Interior Cabinet Secretary Kipchumba Murkomen said the decision was reached after both sides agreed on the need for urgent negotiations to address the grievances raised by operators.

“There was need for negotiations with the stakeholders at a high level and they will take place within the next one week,” Murkomen said.

He noted that suspending the strike would create room for consultations while minimising further disruption to transport services and economic activities.

“The strike to be suspended for one week to provide an avenue for consultations,” he added.

The move comes after days of transport disruptions sparked by protests and industrial action over soaring fuel prices, leaving many commuters stranded while others were forced to walk long distances.

Federation of Public Transport Sector CEO Kushian Muchiri welcomed the development, saying meaningful negotiations had finally begun, although he maintained the disruption could have been avoided through earlier engagement.

Matatu Operators Suspend Strike for One Week After Government Talks

“As much as we would have been happy, we are also glad that at least negotiations have started in earnest,” Muchiri said.

“Had we been taken seriously on Friday we would not be here. On behalf of the transport sector, mine is to urge all our members to resume operations immediately so that we can assist our customers,” he added.

Muchiri expressed optimism that the talks would deliver tangible solutions within the agreed timeline.

“We want to assure our members that within the next seven days we shall have done the best of negotiations,” he said.

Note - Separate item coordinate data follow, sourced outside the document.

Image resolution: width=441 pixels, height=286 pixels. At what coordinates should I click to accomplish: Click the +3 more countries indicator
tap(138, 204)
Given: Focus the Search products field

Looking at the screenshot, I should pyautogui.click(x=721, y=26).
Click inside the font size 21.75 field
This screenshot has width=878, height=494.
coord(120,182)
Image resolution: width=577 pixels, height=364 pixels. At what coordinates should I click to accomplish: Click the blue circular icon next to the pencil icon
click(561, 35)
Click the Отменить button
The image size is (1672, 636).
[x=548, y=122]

Earlier, Deputy President Kithure Kindiki defended the government’s decision to retain part of the fuel levy, arguing that the funds remain crucial for infrastructure development and sustaining the economy even as authorities seek ways to ease the burden of high fuel costs.

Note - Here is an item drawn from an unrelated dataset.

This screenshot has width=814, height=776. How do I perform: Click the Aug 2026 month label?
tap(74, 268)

“The remaining portion of tax is essential for the construction of our road infrastructure and the maintenance of the roads to support the economy,” Kindiki said.

He added that the government must strike a balance between cushioning Kenyans from high fuel prices and maintaining funding for critical sectors such as education and social services.

“The right balances must be maintained to ensure that as we sort out the fuel price issue, we do not disrupt the funding for other equally important sectors like education and social services,” he said.

Kindiki spoke as the government announced a Sh10 reduction in the price of diesel per litre, describing it as part of ongoing measures to cushion Kenyans against the impact of rising global fuel prices.